Key Practices to Include in MTSS Re-Design

The National Association of School Psychologists has published a position paper outlining several essential practices to help achieve the promise of MTSS and ESSA. We have added other key practices to address these systemic flaws and organizational limitations:

Practice 1 – Effective, coordinated use of data that informs instruction, student and school outcomes, and school accountability. Schools collect, integrate, and interpret relevant data that capture the most important indicators of key outcomes at the student- and system-level.

Practice 2 – Purchase and maintain a formative assessment software system to help deliver on Practice 1. Standards-based formative, interim, summative and diagnostic assessments linked to standards grading and report cards. These systems will drive the work for PLC’s in their on-going instructional decision-making cycle.

Practice 3 – Purchase and maintain a comprehensive data software system to help deliver on Practice 1 and MTSS infrastructure. Data Visualization, problem-solving intervention design system, program evaluation, student learning objectives (SLO’s), behavioral analysis, data walls and meetings management.

Practice 4 – Implement a quality universal screening and progress monitoring assessment software platform. Computer-adaptive assessments with built-in curriculum-based measurement assessment and progress monitoring capabilities to deliver key aspects of a comprehensive balanced assessment system.

Practice 5 – Comprehensive, rigorous curricula provided to ALL students: All students have access to a rigorous, culturally-responsive, high-quality balanced curriculum and high expectations for achievement. Schools also teach and hold students accountable for critical life skills such as social-emotional competency, self-control, problem-solving, and conflict resolution.

Practice 6 – Effective coordination of services across systems and within schools. Schools provide regular opportunities for peer-to-peer consultation focused on problem solving, assessment, and intervention among teachers, principals, and other specialized instructional support personnel. Schools also commit to increasing family engagement and supportive relationships between students and caring adults within the school and the community.

Practice 7 – Provision of evidence-based comprehensive learning supports. Resources, strategies, and practices that provide the physical, social, emotional, and intellectual supports that directly address barriers to learning and teaching, and that re-engage disconnected students.

Practice 8 – Integration of comprehensive school mental and behavioral health services into learning supports. Access to school-based mental health services, particularly when embedded within an MTSS framework, is linked to improved students’ physical and psychological safety and reduces costly negative outcomes such as risky behaviors, disciplinary incidents, delinquency, dropout, substance abuse, and involvement with the criminal justice system.

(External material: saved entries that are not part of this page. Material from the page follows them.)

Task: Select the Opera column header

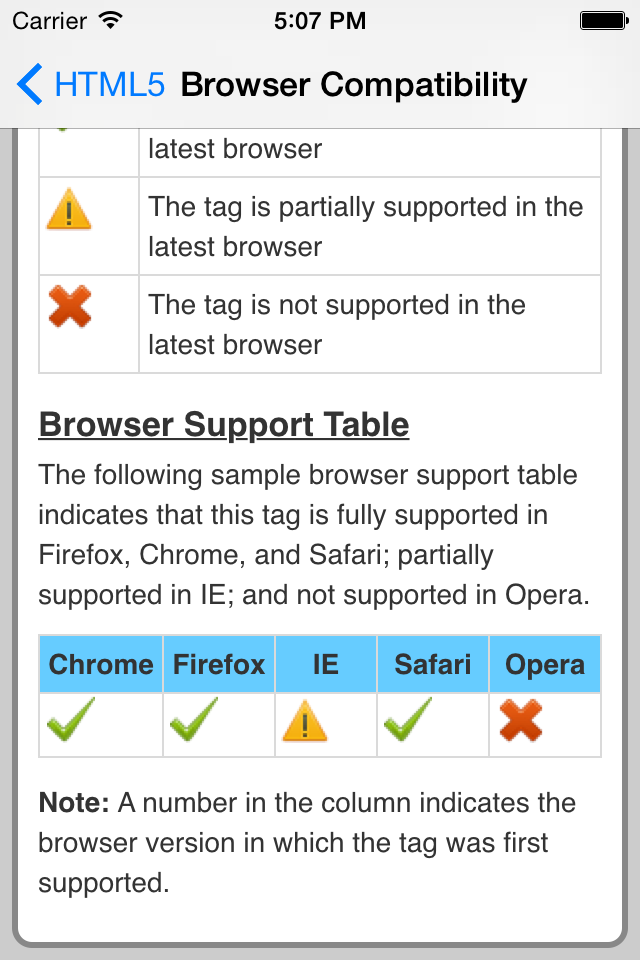Action: [x=545, y=664]
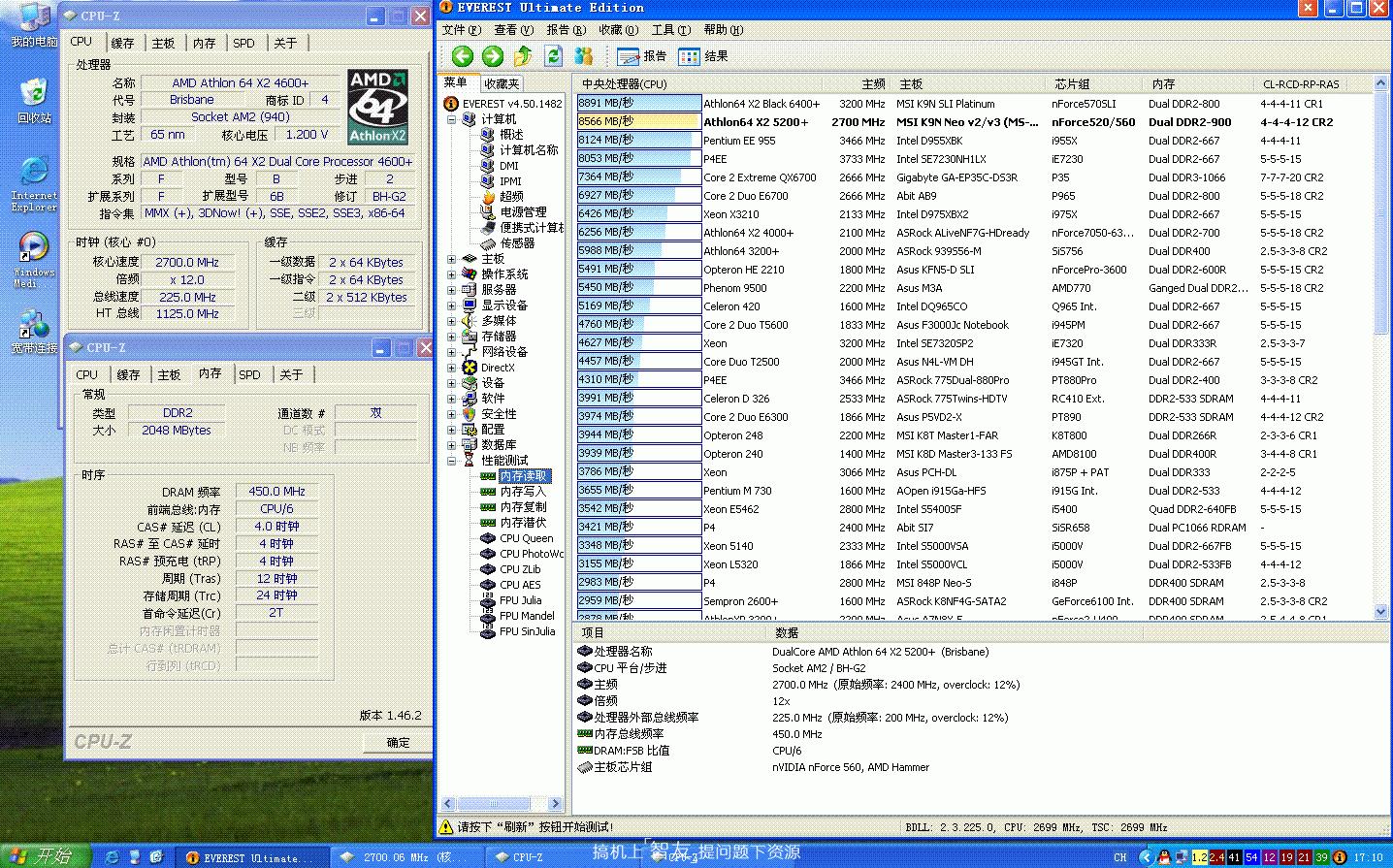Open the 工具(T) menu in EVEREST
The height and width of the screenshot is (868, 1393).
(670, 30)
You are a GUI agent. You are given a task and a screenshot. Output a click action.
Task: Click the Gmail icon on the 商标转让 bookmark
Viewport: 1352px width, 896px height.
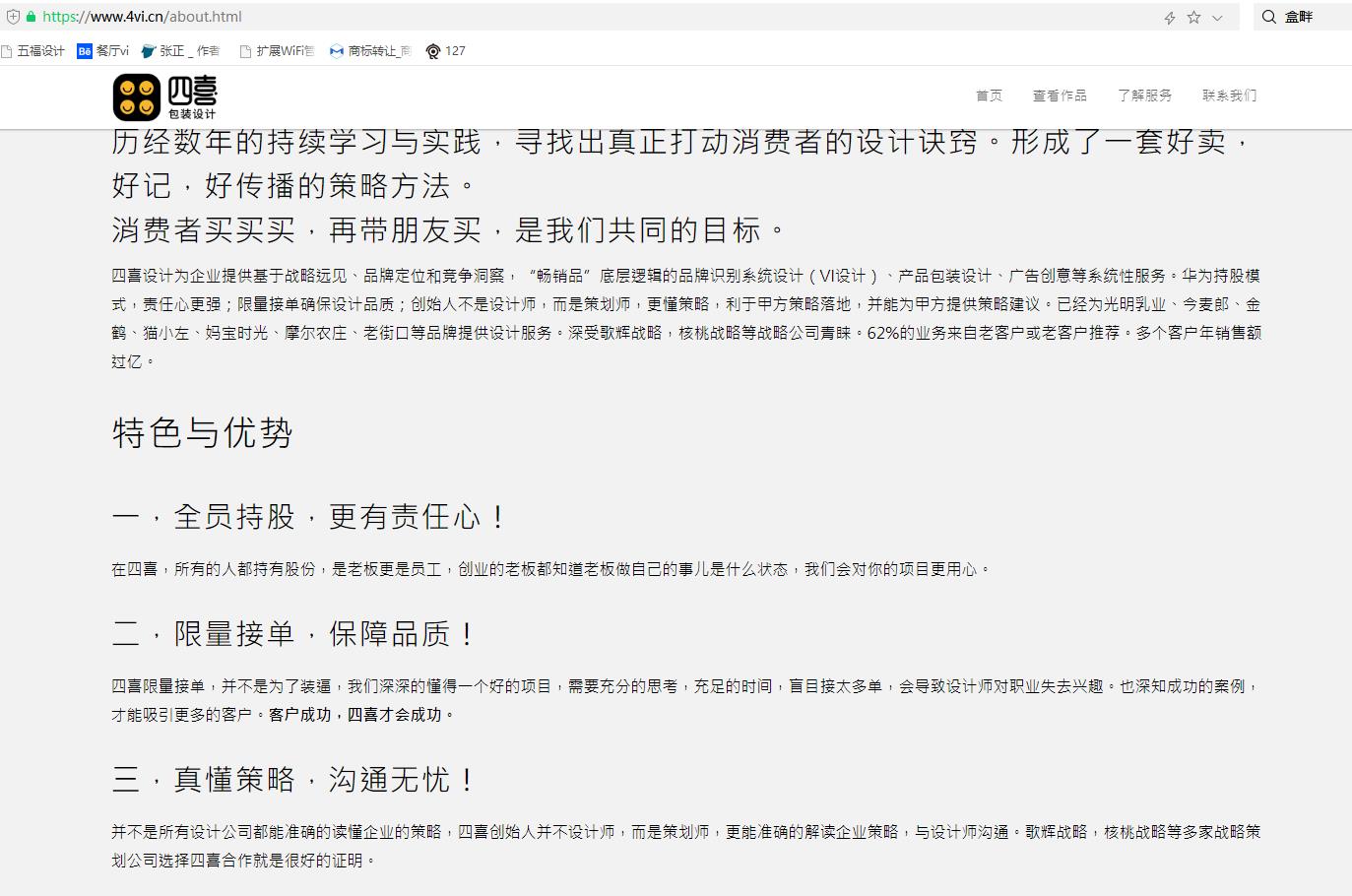click(334, 50)
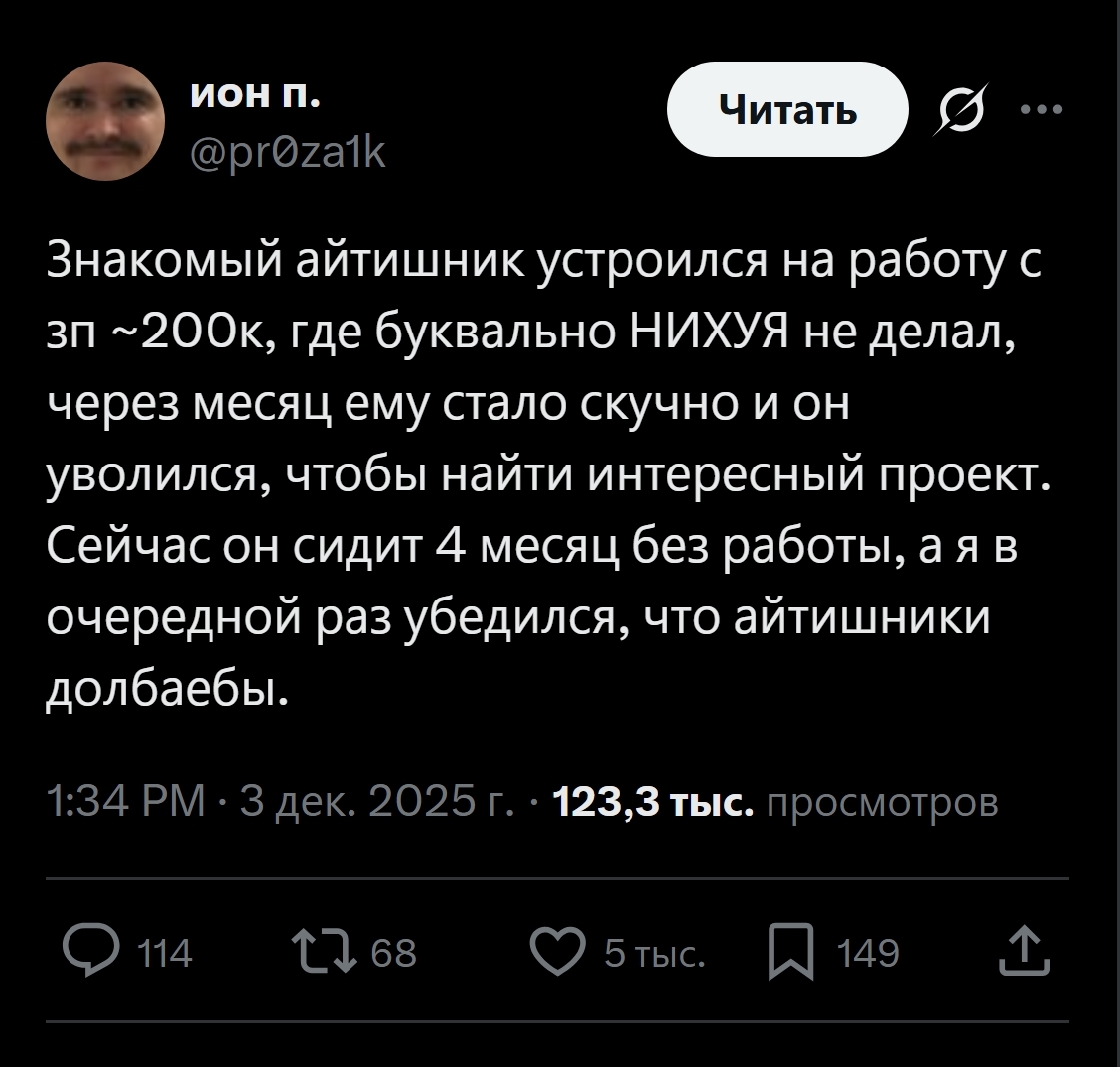Click the share upload arrow icon
This screenshot has width=1120, height=1067.
(x=1032, y=952)
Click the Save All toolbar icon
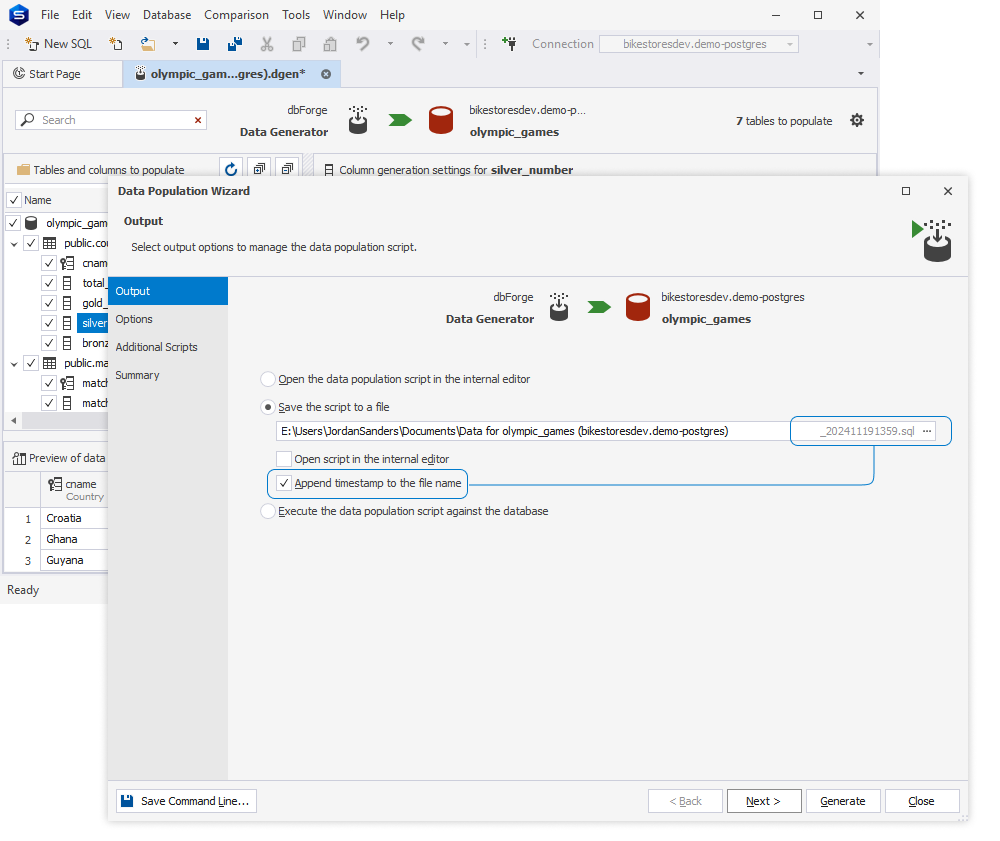This screenshot has width=1000, height=841. pyautogui.click(x=233, y=44)
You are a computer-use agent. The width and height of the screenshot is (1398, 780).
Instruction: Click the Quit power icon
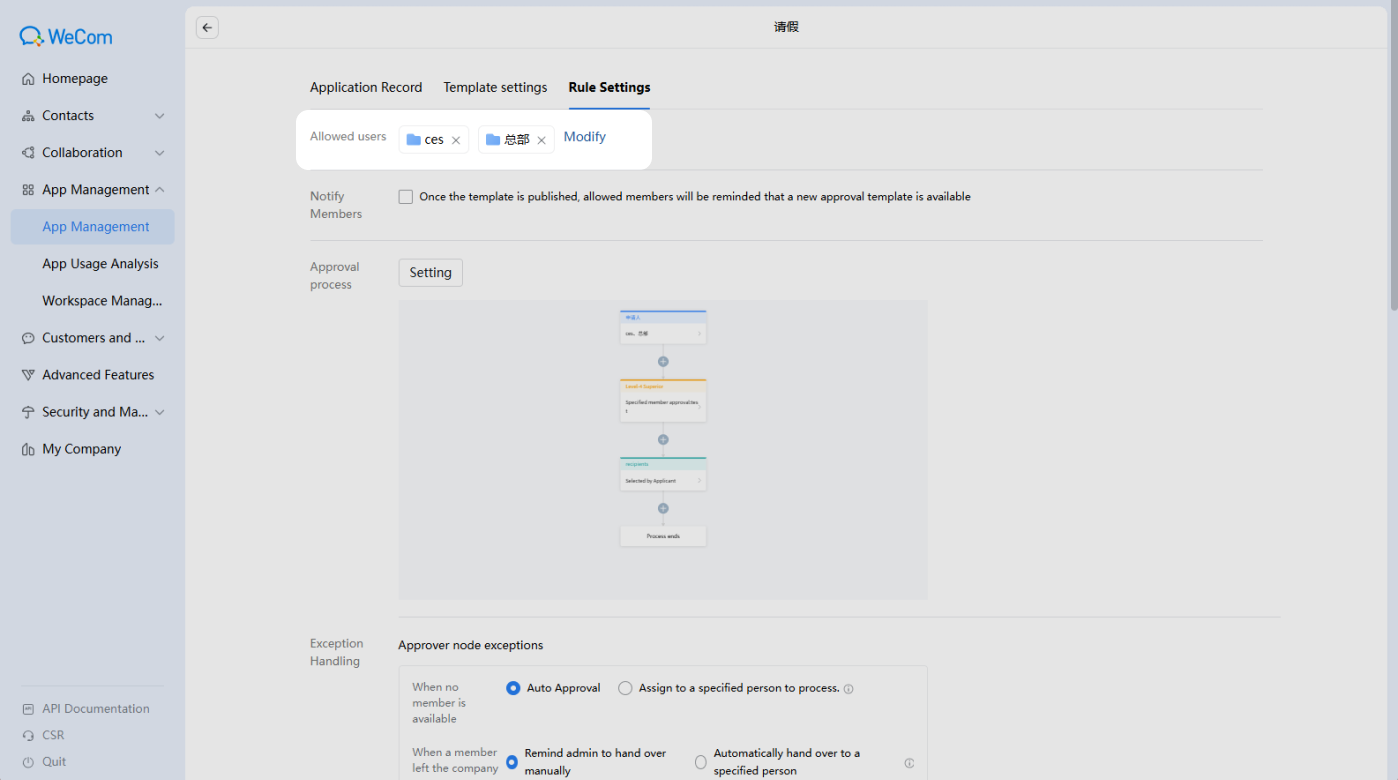click(x=28, y=762)
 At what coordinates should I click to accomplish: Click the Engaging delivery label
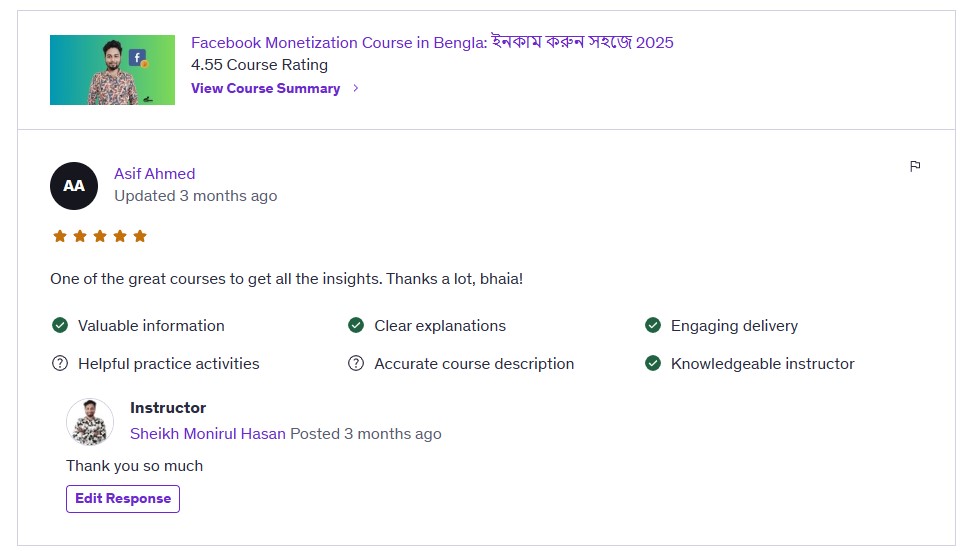tap(734, 326)
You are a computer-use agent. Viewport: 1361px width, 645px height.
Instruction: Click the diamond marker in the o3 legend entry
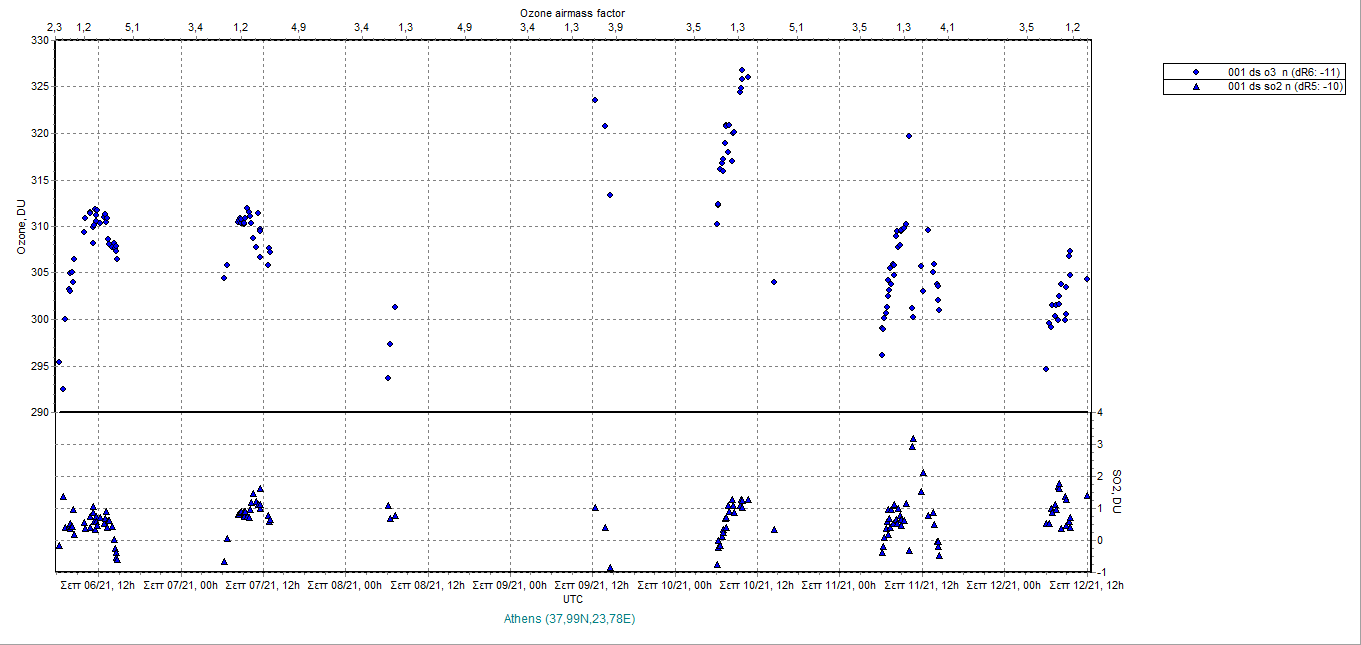(1196, 73)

Practice 9 – Integration of school climate and safety efforts into school improvement efforts. Schools enable teachers’ ability to teach and students’ ability to learn when we ensure that all students: (a) come to school feeling safe, welcomed, and respected; (b) have a trusting relationship with at least one adult in the school; (c) understand clear academic and behavioral expectations; and (d) see their role as positive members of the school community.

Practice 10 – Provision of high-quality, relevant professional development. All school staff have access to continuous job-embedded professional development that improves their capacity to address the unique needs of the school community and its students. Districts should consider engaging experts in mtss to guide a successful implementation. These professional services should be of a long-term nature as all the necessary components will possibly take several years to implement.

ESSA legislation and its mandate to implement a multi-tiered system of supports holds great promise to positively impact student outcomes. Flaws in federal and state mtss systems of the past can be overcome by systematically instituting the 10 essential practices outlined above.